Campo Grande - MS, quarta, 15 de agosto de 2018

recuperação do taquari

Governo dá início a projeto de R$ 2,6 milhões

4 JUN 2011Por da redação09h:24

Na semana em que se comemora o Dia Mundial do Meio Ambiente, o governo do Estado deu início a um programa de recuperação e conservação de microbacias da sub-bacia do Rio Taquari, no valor de R$ 2.596.000,00. Os recursos vão ser aplicados em três tipos de ações, em sete municípios da região do Alto Taquari, no norte de Mato Grosso do Sul.

O governador André Puccinelli assinou ontem (3), em São Gabriel do Oeste, as ordens de serviços para início das obras, e firmou com as prefeituras um termo de cooperação que garantirá a produção de mudas para recomposição vegetal de áreas degradadas. “É o começo de um projeto, vamos iniciar a recuperação do Taquari. Esse trabalho vai valorizar as terras dos produtores e vai mostrar que aqui em Mato Grosso do Sul nós conservamos”, afirmou André.

O dinheiro vem de um projeto que o governo conseguiu aprovar junto à Agência Nacional de Águas e o Fundo Nacional do Meio Ambiente, no valor total de cerca de R$ 3,848 milhões, e que ainda terá cerca de R$ 1 milhão licitados para controle de voçorocas.
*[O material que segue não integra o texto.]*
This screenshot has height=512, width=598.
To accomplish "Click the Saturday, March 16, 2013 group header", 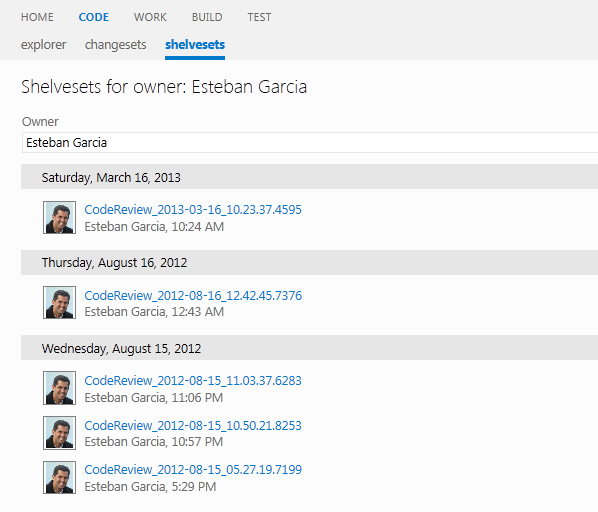I will coord(309,177).

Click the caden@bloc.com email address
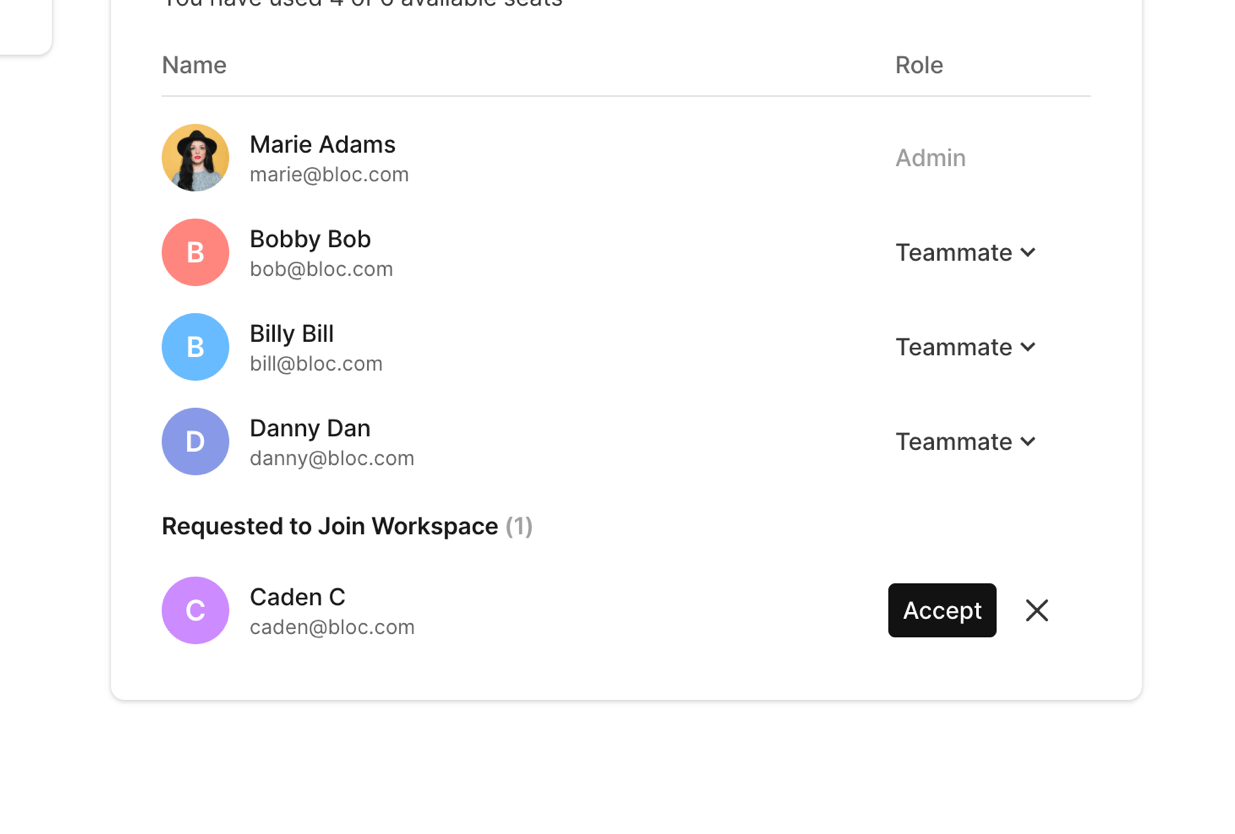331,627
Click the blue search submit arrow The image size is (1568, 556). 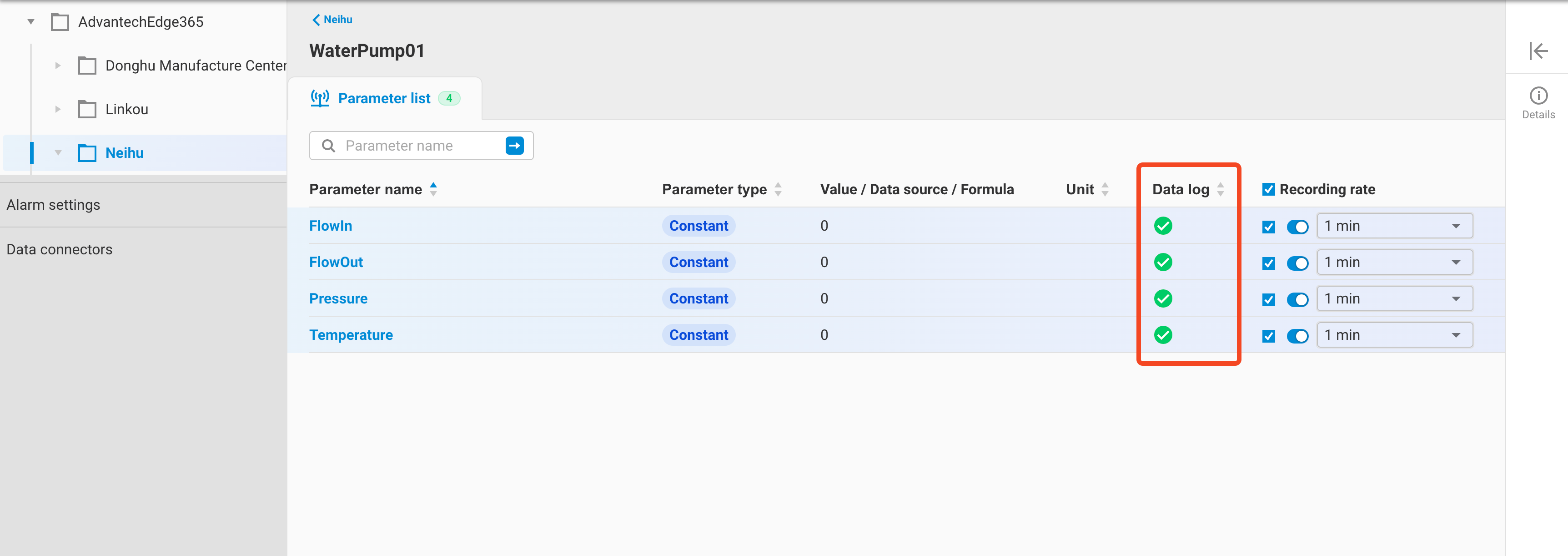tap(514, 146)
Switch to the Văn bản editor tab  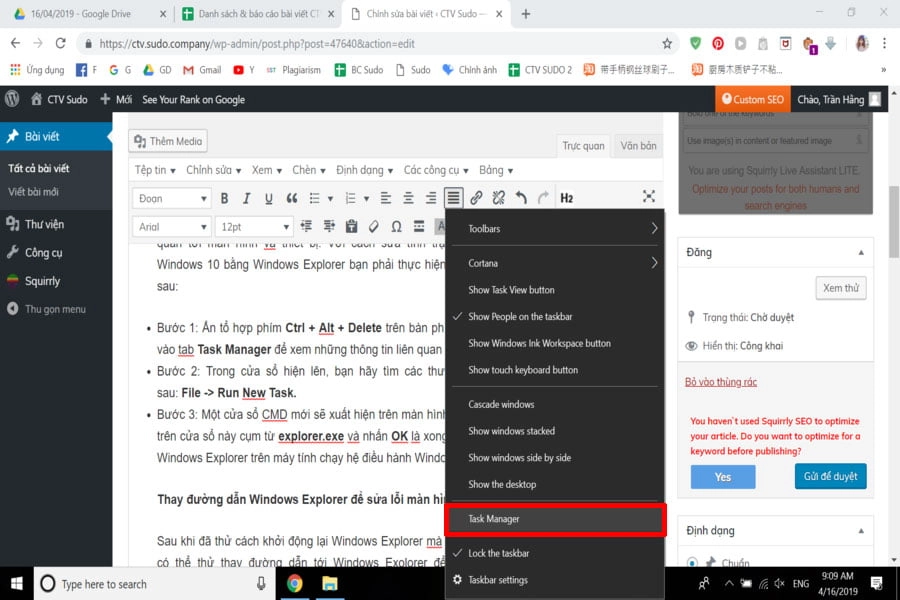click(x=637, y=145)
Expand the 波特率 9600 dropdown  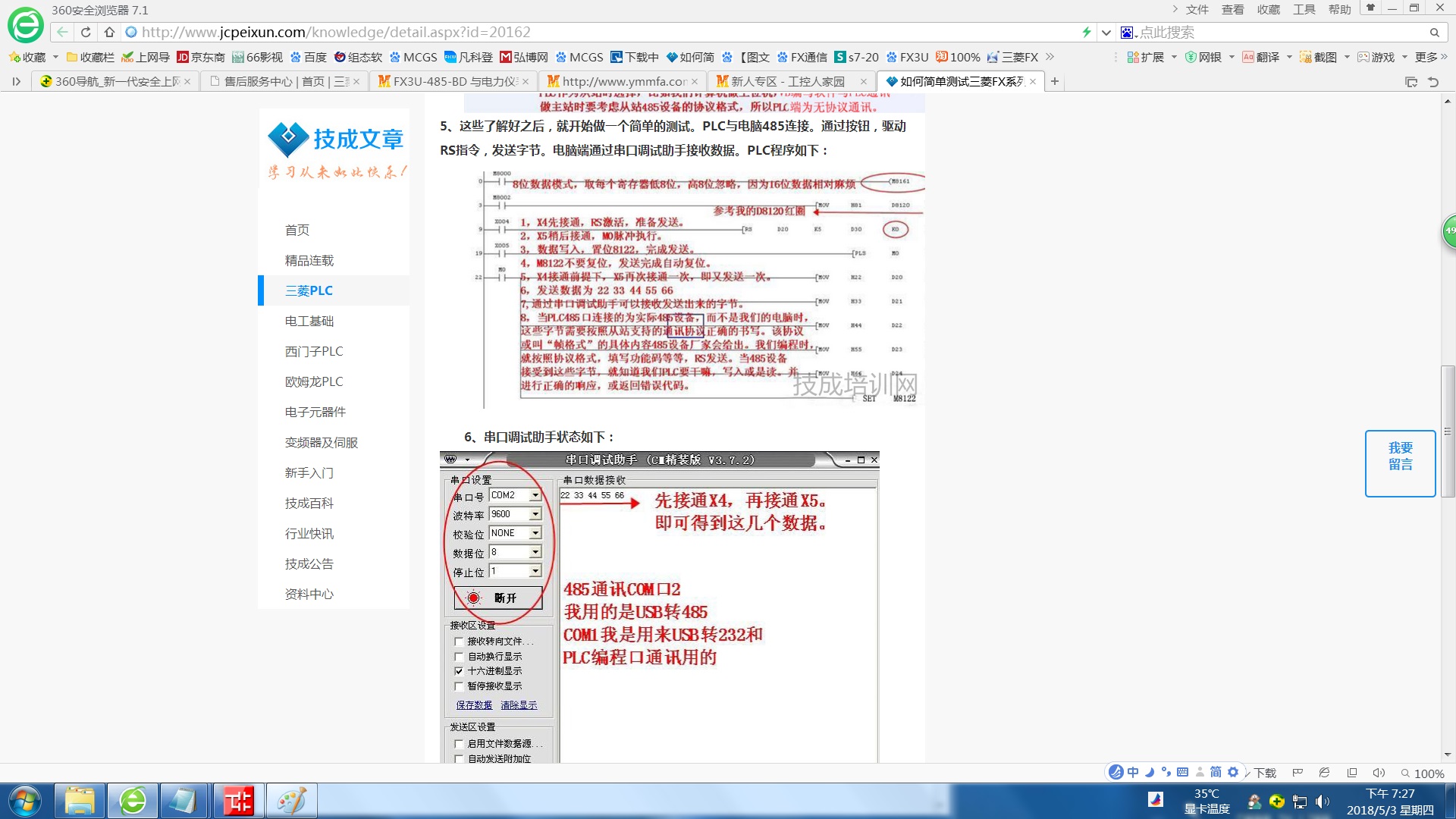[x=535, y=514]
Além da captação federal, o Estado será responsável por investir, desse montante, cerca de R$ 400 mil de recursos próprios.

A etapa que começa agora envolve três tipos de ações: Recuperação e Adequação de Estradas Rurais, no valor de R$ 174.200,00; Isolamento e Revegetação de Áreas de Preservação Permanente, investimento de R$ 1.028.860,00; e Demarcação e Construção de Terraços, custeados com R$ 1.393.630,00. Estão diretamente envolvidas nos projetos as secretarias estaduais de Meio Ambiente, do Planejamento e da Ciência e Tecnologia (Semac) e de Desenvolvimento Agrário, da Produção, da Indústria, Comércio e Turismo (Seprotur), especialmente a Agência de Desenvolvimento Agrário e Extensão Rural (Agraer).

Com prazo previsto de execução de um ano e meio, as intervenções vão reverter situações de degradação e impactar positivamente de forma direta para 78 produtores, nos municípios de Alcinópolis (área do Córrego Pinguela, R$ 416.520,00); São Gabriel do Oeste (Ribeirão Manso, R$ 625.950,00); Coxim (Córrego das Torrinhas, R$ 305.450,00); Rio Verde de Mato Grosso (Córrego Rio Verde, R$ 504.190,00); Camapuã (Córrego Barroso, R$ 146.180,00); Pedro Gomes (Córrego Lobo, R$ 282.550,00); e Figueirão (Rio Bonito, R$ 315.850,00).

André Puccinelli apontou o projeto como uma ação capaz de reverter efeitos gerados pelo antigo sistema de ocupação da terra, há décadas, quando os fazendeiros eram estimulados pelo próprio poder público a desmatar. “A degradação é decorrente de uma política da época em que não se tinha o conhecimento de hoje e nem os cuidados que hoje se sabem necessários”, ressaltou, frisando que os projetos que estão sendo lançados têm o benefício de promover a recuperação, sem que o dono da terra precise gastar do próprio dinheiro.

 

Viveiros

O lote de intervenções relativo ao “Isolamento e Revegetação de Áreas de Preservação Permanente” envolve diretamente os municípios parceiros. Um termo de cooperação firmado entre o governador André Puccinelli e os prefeitos vai garantir a expansão do viveiro de mudas de São Gabriel do Oeste e a implantação de instalações desse tipo em cinco dos outros seis municípios (à exceção de Figueirão).

É dessa rede de viveiros que virão as mudas de plantas nativas e plantas frutíferas nativas para a recomposição vegetal. O projeto prevê duplicação do viveiro de São Gabriel, elevando de 500 mil para um milhão de unidades por ciclo de produção. O local servirá como “viveiro-mãe” para os demais, que serão os “viveiros de terminação”, recebendo as mudas já em desenvolvimento, e cultivando até o estágio de plantio. Essa rede que será implantada em Mato Grosso do Sul vai ser a maior do Centro-Oeste, com capacidade total de produção de R$ 1,5 milhão de mudas por ciclo, em um trabalho integrado entre os municípios.